Directions: Please return only the lines from the one holding "Click the Token" through the one holding "You are a computer-use agent. The", exactly as they appear in the records below, both ends included.

[Pixel coordinate grounding data]
——————————

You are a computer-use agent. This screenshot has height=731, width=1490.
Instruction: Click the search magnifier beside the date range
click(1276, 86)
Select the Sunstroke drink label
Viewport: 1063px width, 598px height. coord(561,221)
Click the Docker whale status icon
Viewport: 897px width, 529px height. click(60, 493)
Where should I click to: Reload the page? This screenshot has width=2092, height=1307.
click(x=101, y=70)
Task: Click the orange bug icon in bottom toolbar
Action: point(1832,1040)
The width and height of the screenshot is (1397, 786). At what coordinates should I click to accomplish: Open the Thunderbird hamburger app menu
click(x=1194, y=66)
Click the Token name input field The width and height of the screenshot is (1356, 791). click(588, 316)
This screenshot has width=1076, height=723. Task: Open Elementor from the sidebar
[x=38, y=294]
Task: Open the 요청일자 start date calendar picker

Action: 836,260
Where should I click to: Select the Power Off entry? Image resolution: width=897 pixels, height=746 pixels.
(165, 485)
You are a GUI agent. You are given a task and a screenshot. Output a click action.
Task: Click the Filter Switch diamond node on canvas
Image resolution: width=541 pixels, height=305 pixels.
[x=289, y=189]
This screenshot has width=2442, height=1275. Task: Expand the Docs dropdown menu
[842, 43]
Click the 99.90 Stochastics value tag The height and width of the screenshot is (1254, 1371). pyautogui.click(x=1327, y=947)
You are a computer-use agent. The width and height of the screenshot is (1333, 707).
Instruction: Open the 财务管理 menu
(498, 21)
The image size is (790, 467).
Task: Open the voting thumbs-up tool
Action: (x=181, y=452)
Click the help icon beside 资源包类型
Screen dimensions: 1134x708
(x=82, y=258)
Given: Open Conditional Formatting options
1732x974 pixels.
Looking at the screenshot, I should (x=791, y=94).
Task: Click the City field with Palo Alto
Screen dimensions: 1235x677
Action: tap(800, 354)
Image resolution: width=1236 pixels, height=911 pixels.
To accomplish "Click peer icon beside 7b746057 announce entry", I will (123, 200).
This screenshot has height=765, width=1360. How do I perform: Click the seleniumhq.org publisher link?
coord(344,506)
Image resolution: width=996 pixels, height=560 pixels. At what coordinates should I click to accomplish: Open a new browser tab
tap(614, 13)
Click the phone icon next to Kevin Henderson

——————————

Solution for this problem:
Click the Token name input field The width and height of the screenshot is (1356, 791). click(588, 316)
This screenshot has width=1076, height=723. Task: Open Elementor from the sidebar
[x=38, y=294]
Task: Open the 요청일자 start date calendar picker

Action: 836,260
Where should I click to: Select the Power Off entry? Image resolution: width=897 pixels, height=746 pixels.
(165, 485)
You are a GUI agent. You are given a task and a screenshot. Output a click action.
Task: Click the Filter Switch diamond node on canvas
Image resolution: width=541 pixels, height=305 pixels.
[x=289, y=189]
This screenshot has width=2442, height=1275. Task: Expand the Docs dropdown menu
[842, 43]
Click the 99.90 Stochastics value tag The height and width of the screenshot is (1254, 1371). pyautogui.click(x=1327, y=947)
You are a computer-use agent. The width and height of the screenshot is (1333, 707).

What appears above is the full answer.